Baseball

A $6 Million Indictment

$6 million. It’s a lot of money to you and me, so before someone pulls that arrow out of the quiver let me head that off. But it’s not a lot of money to a Major League baseball team. And that’s what the cost, or savings, was for the Cubs to get over the line and decide their bullpen needed Craig Kimbrel. And the corresponding taxes, which would have been at most another $2 million. For strictly on the field matters, Cubs fans should be excited about the Kimbrel pushing Strop to the 8th. He might not be what he was, but he’s miles better than what was here.

But at the cost of how many wins already? They might not matter in the end. The Cubs are in first now, they very well may be by the time Kimbrel makes it to Clark St., and if you win the division you win the division and it doesn’t really matter if you do it with 96 wins or 100 (though can’t help but notice the last three WS champs had 100+ wins and the last six WS participants were 97+). Perhaps that’s the bet the Cubs are making.

It’s not just the Cubs, of course. Every team could have used Kimbrel. Every team should have been trying to get him in the winter, when this is supposed to be done. They can throw whatever reason they want at you with their bullshit, but it was all about squeezing another dollar of profit and not about making their teams better in some stealthy way. It was so blatant and callous, it’s impossible to ignore.

Am I supposed to believe that $6M+ a draft pick that very well may be a nothing one day was so important that it had to wait this long? And how are Cubs fans supposed to feel good that it took a personal disaster for Ben Zobrist for the Ricketts to decide that money was open now? That’s no one’s fault really, it’s not like they planned it, but yet you can’t help but notice the sheer coldness of it.

I can’t sit here and honestly believe that the Cubs front office thought this bullpen was acceptable to go into a season with. They’re not stupid. That would have been criminal incompetence, the kind you only see on Madison St. (take your pick of which resident there). They knew this pen would need augmenting. They knew it in January. So why are we waiting until July?

The strangest thing is the quiet, outright silence, about it from Theo. I don’t expect him to go firing on his boss in the press, but something is amiss. Maybe he was told it was a one-year thing, and maybe that’s why they’re leaking Marquee opening up the cash flow next winter already. But I can’t believe Theo would be delighted to work under a complete factitious budget that is only in the Ricketts’s head. They’re worth $2.2 billion, I feel like that has to be mentioned every time.

Maybe my eyes are lasered on the Ricketts’s these days because they’ve been so distasteful, and the Kimbrel signing comes on the same day it was out there that a RNC donor event will be held at Wrigley (the proximity to Boystown should make for interesting viewing).
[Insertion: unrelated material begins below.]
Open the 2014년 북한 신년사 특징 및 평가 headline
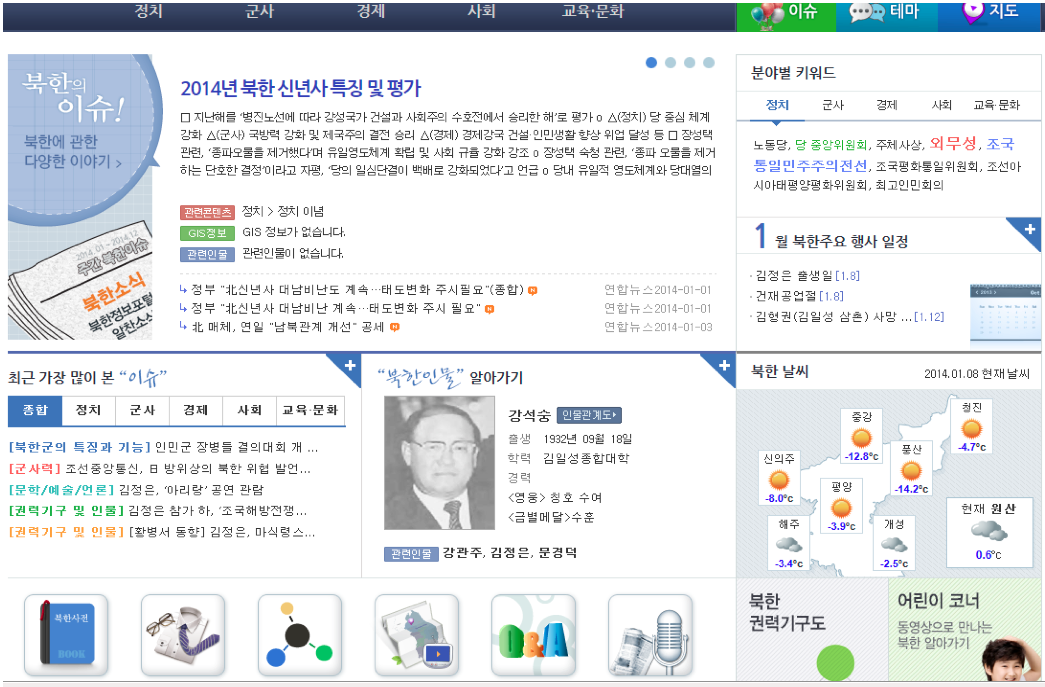 pyautogui.click(x=301, y=88)
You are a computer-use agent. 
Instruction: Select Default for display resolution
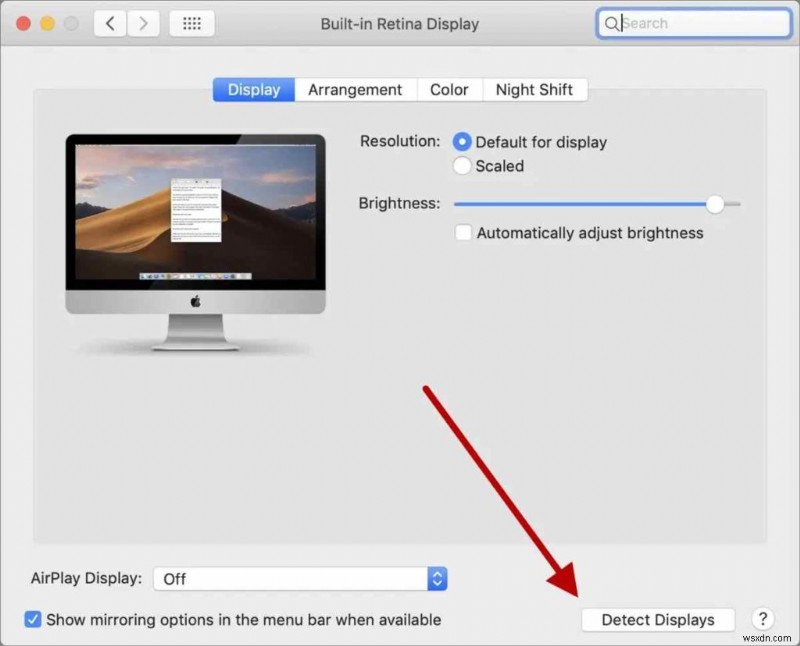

What’s pretty clear, and should have been for a while, is that the Ricketts kids are just a bunch of vapid assholes convinced of their superiority by their born on third nature. Hardly their story alone.

And yet they end up with the closer they needed long ago, and very well in time to get the Cubs to the playoffs. And I’ll still cheer when Kimbrel starts firing fastballs by people, because I’ll be damned if I’m going to let a vapid asshole like Tom Ricketts rob me of something I’ve loved since I could walk. Maybe that’s what I tell myself as a rationalization, along with, “There is no such thing as ethical capitalism.”

The whole thing just feels gross. Craig Kimbrel had to wait until now to be paid what he was worth, and he had to wait for a fellow pro’s life to fall apart, and he had to wait for someone with more money than all of us combined will ever know to decide that a pittance was ok to part with now, and he had to wait that some kid who he’ll never meet and may never make it won’t be tossed as a make-weight for merely signing a contract.

I can’t believe the Cubs were incompetent this winter, because that’s just not what they were. So they were lying. It’s clear now, though it was then. It’s hard to feel good about that.